Integrating behavioral experimental findings into dynamical models to inform social change interventions
Radu Tanase, René Algesheimer, Manuel S. Mariani
TL;DR
This work tackles the gap between micro-level decision making and macro-level diffusion by deriving individual adoption thresholds from choice-based conjoint experiments and embedding those thresholds into threshold-based spreading models. Using two CBC studies (policy support and app adoption) and Hierarchical Bayes estimation, the authors obtain individual utilities and social-signal weights, from which thresholds $\tau_{ni}$ are computed and validated via out-of-sample predictive accuracy. The simulations show that threshold-aware seeding policies can outperform traditional structure-based or naive strategies, depending on the cost structure, and that the approach generalizes to other diffusion frameworks such as the Bass model and preferential attachment.

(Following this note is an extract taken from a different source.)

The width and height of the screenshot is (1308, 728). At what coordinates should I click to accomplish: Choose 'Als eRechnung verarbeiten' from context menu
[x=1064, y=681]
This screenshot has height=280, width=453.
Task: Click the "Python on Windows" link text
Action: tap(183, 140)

Overall, the paper provides a data-driven framework to calibrate social spreading with empirical human drivers, enhancing the design of policies and interventions for large-scale behavioral change.
Abstract
Addressing global challenges -- from public health to climate change -- often involves stimulating the large-scale adoption of new products or behaviors. Research traditions that focus on individual decision making suggest that achieving this objective requires better identifying the drivers of individual adoption choices. On the other hand, computational approaches rooted in complexity science focus on maximizing the propagation of a given product or behavior throughout social networks of interconnected adopters. The integration of these two perspectives -- although advocated by several research communities -- has remained elusive so far. Here we show how achieving this integration could inform seeding policies to facilitate the large-scale adoption of a given behavior or product. Drawing on complex contagion and discrete choice theories, we propose a method to estimate individual-level thresholds to adoption, and validate its predictive power in two choice experiments. By integrating the estimated thresholds into computational simulations, we show that state-of-the-art seeding methods for social influence maximization might be suboptimal if they neglect individual-level behavioral drivers, which can be corrected through the proposed experimental method.